Problem 53

Question

Three pieces of string, each of length $L,$ are joined together end to end, to make a combined string of length 3$L .$ The first piece of string has mass per unit length $\mu_{1},$ the second piecehas mass per unit length $\mu_{2}=4 \mu_{1},$ and the third piece has mass per unit length $\mu_{3}=\mu_{1} / 4 .(a)$ If the combined string is under tension $F,$ how much time does it take a transverse wave to travel the entire length 3$L ?$ Give your answer in terms of $L, F,$ and $\mu_{1}$ . (b) Does your answer to part (a) depend on the order in which the three pieces are joined together? Explain.

Step-by-Step Solution

Verified

Answer

The total time is $3.5L\sqrt{\frac{\mu_1}{F}}$, independent of the order of segments.

1Step 1: Calculate the Wave Speed for Each Segment

The speed of a wave on a string is given by the formula $ v = \sqrt{\frac{F}{\mu}} $. For each segment, calculate the wave speed:- For the first piece, $ v_1 = \sqrt{\frac{F}{\mu_1}} $.- For the second piece, $ v_2 = \sqrt{\frac{F}{4\mu_1}} $.- For the third piece, $ v_3 = \sqrt{\frac{F}{\frac{\mu_1}{4}}} = \sqrt{4\frac{F}{\mu_1}} = 2\sqrt{\frac{F}{\mu_1}} $.

2Step 2: Calculate the Travel Time for Each Segment

The time $ t $ it takes for a wave to travel along a segment of string is $ t = \frac{L}{v} $. Compute the travel time for each piece:- For the first piece, $ t_1 = \frac{L}{\sqrt{\frac{F}{\mu_1}}} = L\sqrt{\frac{\mu_1}{F}} $.- For the second piece, $ t_2 = \frac{L}{\sqrt{\frac{F}{4\mu_1}}} = 2L\sqrt{\frac{\mu_1}{F}} $.- For the third piece, $ t_3 = \frac{L}{2\sqrt{\frac{F}{\mu_1}}} = \frac{L}{2}\sqrt{\frac{\mu_1}{F}} $.

3Step 3: Calculate Total Time for the Entire String

Sum the travel times for all three pieces to find the total travel time:\[ t_{\text{total}} = t_1 + t_2 + t_3 = L\sqrt{\frac{\mu_1}{F}} + 2L\sqrt{\frac{\mu_1}{F}} + \frac{L}{2}\sqrt{\frac{\mu_1}{F}} = 3.5L\sqrt{\frac{\mu_1}{F}} \].
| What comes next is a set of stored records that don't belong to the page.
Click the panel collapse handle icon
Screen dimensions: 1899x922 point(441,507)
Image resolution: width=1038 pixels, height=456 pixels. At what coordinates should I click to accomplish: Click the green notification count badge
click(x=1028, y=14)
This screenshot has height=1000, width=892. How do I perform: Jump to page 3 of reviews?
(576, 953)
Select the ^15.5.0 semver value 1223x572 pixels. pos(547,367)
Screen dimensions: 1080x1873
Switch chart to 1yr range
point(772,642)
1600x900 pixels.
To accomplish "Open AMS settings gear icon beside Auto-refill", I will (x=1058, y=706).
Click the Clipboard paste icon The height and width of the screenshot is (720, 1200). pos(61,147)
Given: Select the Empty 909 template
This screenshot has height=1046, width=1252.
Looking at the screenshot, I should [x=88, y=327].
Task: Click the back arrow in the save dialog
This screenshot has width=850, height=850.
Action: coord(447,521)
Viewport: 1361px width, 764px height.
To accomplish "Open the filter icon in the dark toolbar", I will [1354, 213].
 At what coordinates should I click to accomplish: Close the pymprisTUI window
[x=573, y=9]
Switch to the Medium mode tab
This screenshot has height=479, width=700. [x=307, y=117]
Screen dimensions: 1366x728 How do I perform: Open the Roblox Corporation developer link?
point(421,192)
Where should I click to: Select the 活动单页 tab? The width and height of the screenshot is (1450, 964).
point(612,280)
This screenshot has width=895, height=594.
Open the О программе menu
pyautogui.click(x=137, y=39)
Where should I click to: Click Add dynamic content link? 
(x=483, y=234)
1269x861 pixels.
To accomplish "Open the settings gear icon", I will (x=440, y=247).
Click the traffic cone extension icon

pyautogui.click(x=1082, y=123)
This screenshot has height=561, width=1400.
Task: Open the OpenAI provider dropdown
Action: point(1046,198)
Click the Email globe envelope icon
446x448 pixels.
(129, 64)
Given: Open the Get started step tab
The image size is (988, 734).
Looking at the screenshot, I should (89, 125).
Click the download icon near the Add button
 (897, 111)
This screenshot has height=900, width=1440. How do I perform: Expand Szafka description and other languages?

4Step 4: Evaluate the Dependence on the Order of String Segments

The total time is the sum of individual travel times, which depend only on the individual characteristics of each section, not the order. Thus, the time taken for the wave to travel along the entire length does not depend on the order of the string segments.

Key Concepts

Wave EquationTension in PhysicsMass per Unit Length

Wave Equation

The wave equation is a fundamental aspect in physics that helps us understand waves travelling in different mediums. Specifically, when analyzing waves on a string, the wave equation connects several critical factors. It tells us about how the tension in a string and its mass per unit length influence the speed at which a wave travels.
The wave speed, denoted as $ v $, is calculated using the formula:

$ v = \sqrt{\frac{F}{\mu}} $

where $ F $ is the tension in the string, and $ \mu $ is the mass per unit length. This relationship shows that wave speed increases with greater tension and decreases with higher mass per unit length.
Understanding this principle is crucial when solving problems involving wave dynamics on a string, as it underscores the interplay between physical properties and the behavior of waves.

Tension in Physics

Tension is a force applied along a string or rope, helping to transmit waves. It's essential in wave behavior because it directly affects the speed of the wave's travel. In simple terms, the higher the tension in a string, the faster a wave can travel along it. This is because increased tension reduces the amount of sag or slack, providing a more direct route for the energy to travel.
In our problem, tension $ F $ plays a key role in determining the speed of the wave for each segment of string. Regardless of the mass changes across the string segments, the tension remains constant. Thus, it is a critical factor in calculating wave speed using the wave equation formula mentioned above. Without adequate tension, waves would not effectively propagate along the string.

Mass per Unit Length

Mass per unit length, represented as $ \mu $, is another vital concept in understanding waves on a string. It describes the distribution of mass along the string and significantly impacts the wave speed.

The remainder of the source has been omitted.